The clustering pattern mirrors that of Galletti et al.'s UMAP, with an identical number of clusters. The congruence in clustering underscores the accuracy of our analytical approach and attests to the reproducibility facilitated by the g.nome platform.
Novel Findings
Further leveraging the g.nome platform's integration with the Seurat toolkit, the team extended their investigation to examine differential gene expression across the identified cell clusters. This enabled them to explore genes that might not have been highlighted in the original paper. Through pairwise comparisons between clusters, the team isolated genes of interest that showed significant variation in expression levels. These genes could serve as potential biomarkers or therapeutic targets, offering new insights into cellular functions and pathways that warrant further study.

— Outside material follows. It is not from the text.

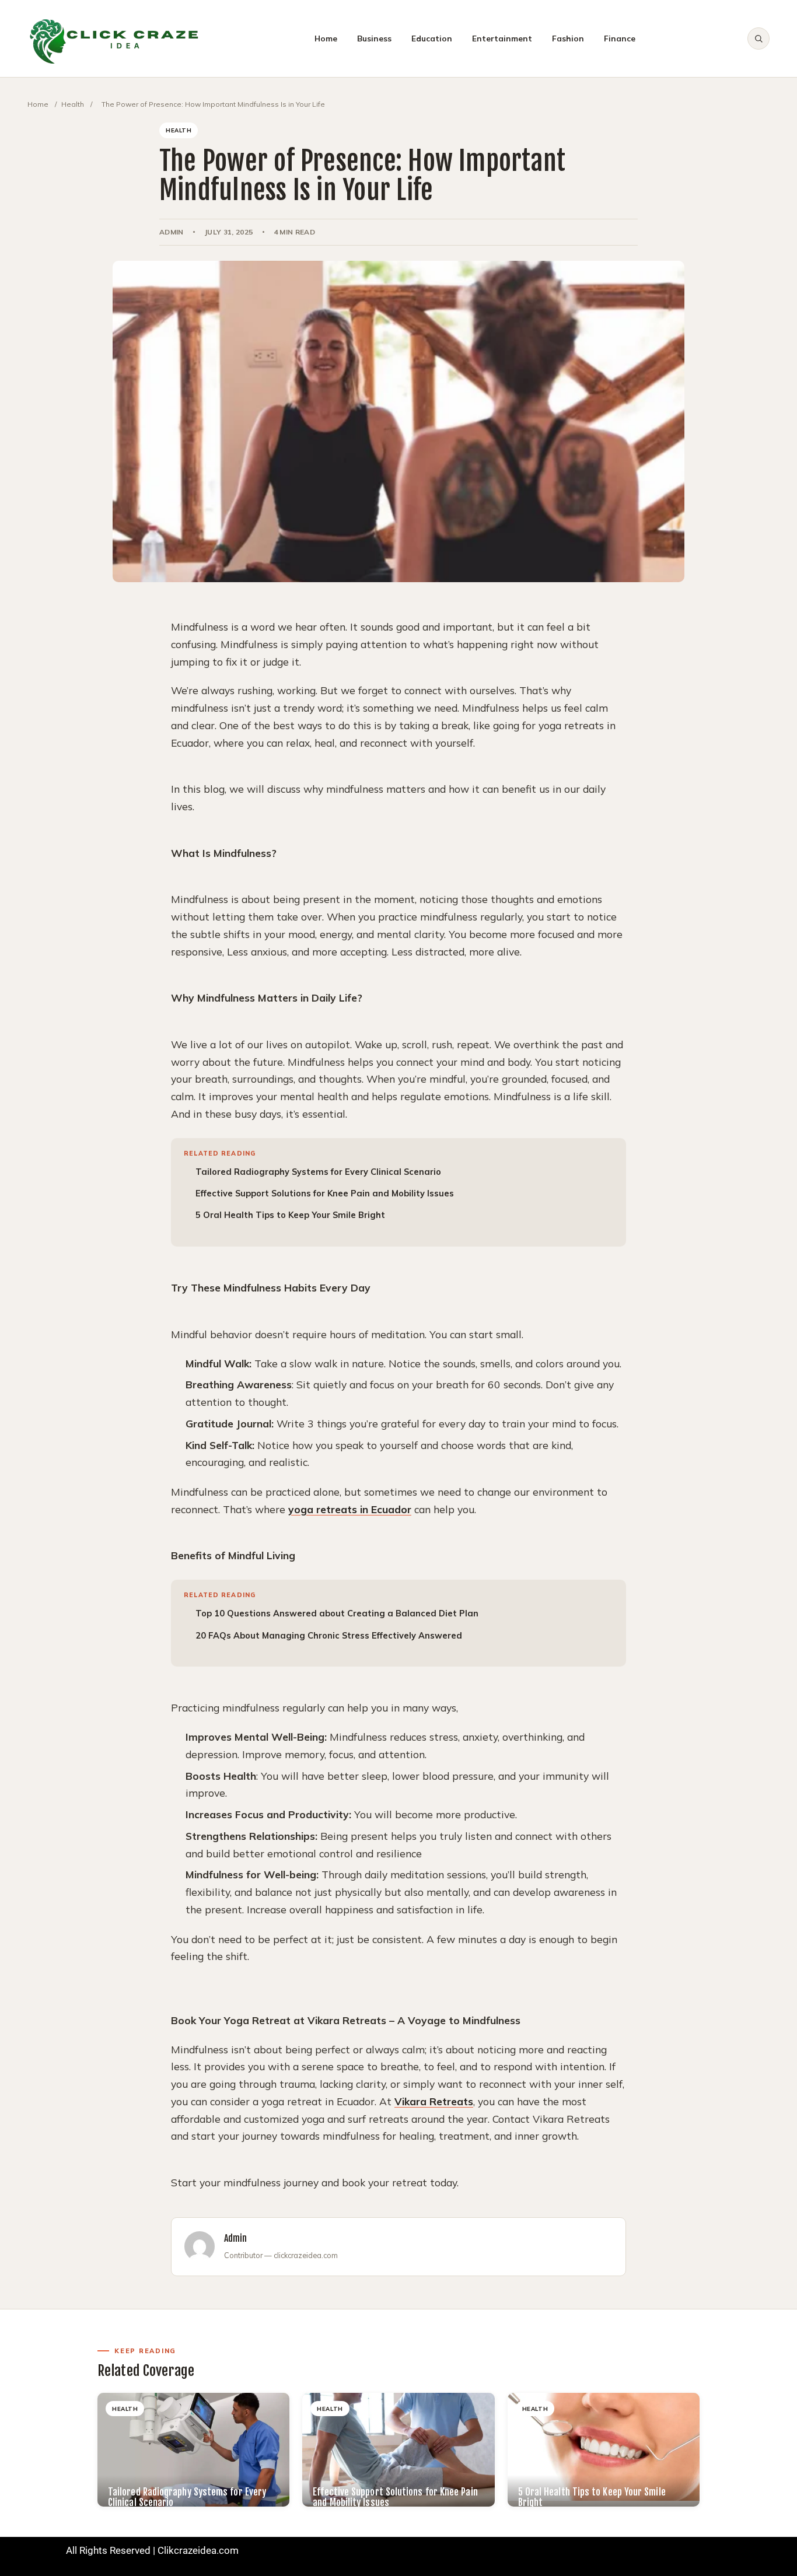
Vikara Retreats (433, 2101)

The team utilized several of the visualization features in g.nome to identify and present these targets:
- Cell Quality Overview: Examines unique genes detected (nFeature), total transcript counts (nCount), and mitochondrial content distribution in each cell (percent mt), revealing potential quality issues and correlations.
- Visualization of Highly Variable Features: Scatter plot highlighting top variable features based on cell-to-cell variation.

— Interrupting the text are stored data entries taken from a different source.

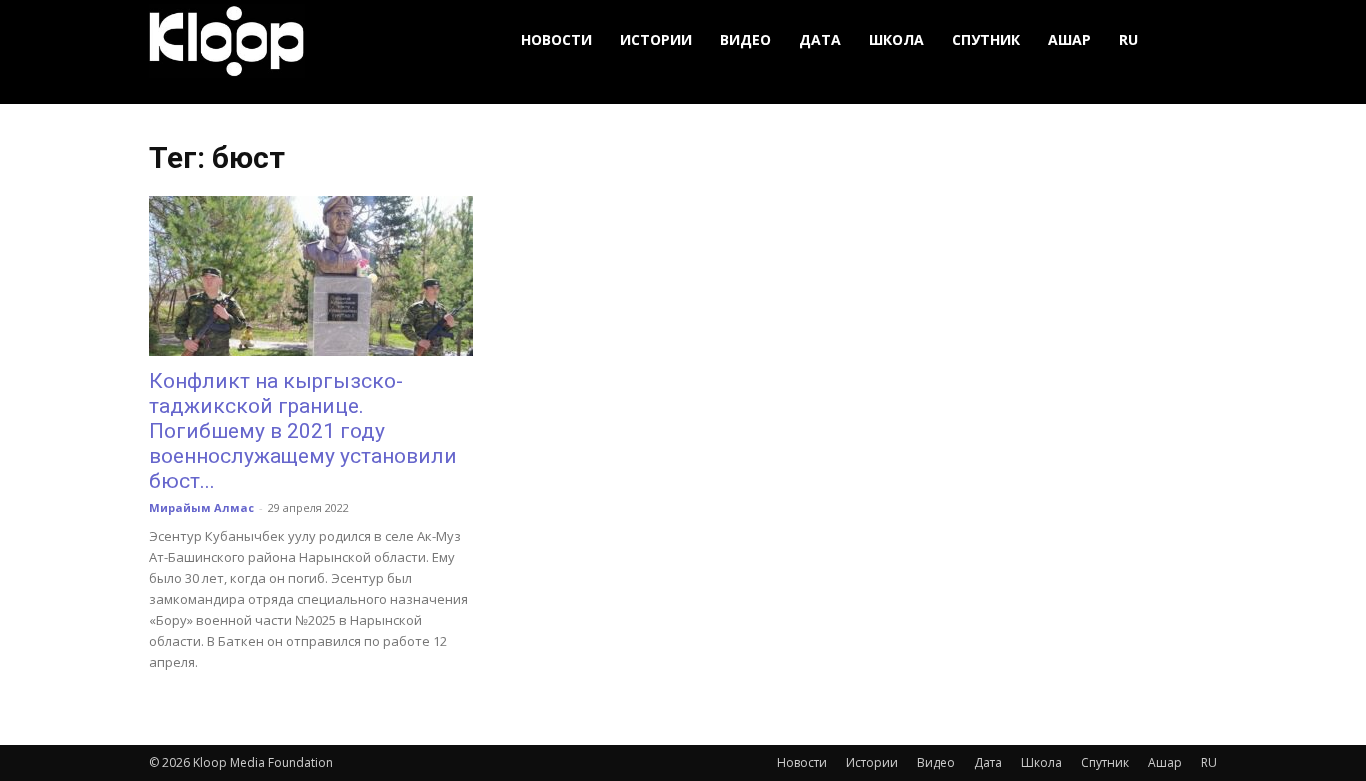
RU (1128, 39)
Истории (656, 39)
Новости (556, 39)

- Differential Expression: Gene expression dot plot visualizes differential gene expression across cell clusters, identifying potential biomarkers and cluster-specific gene signatures.
Conclusion
The work conducted by the Posey Lab using the g.nome platform successfully replicated and extended the findings of the original scRNA-Seq study. This demonstrated not only the robustness of the platform but also its potential to uncover novel genomic insights. The identification of differentially expressed genes between clusters, not discussed in the primary paper, emphasizes the capacity of g.nome to facilitate new discoveries. These findings may inform future research directions and contribute to therapeutic developments.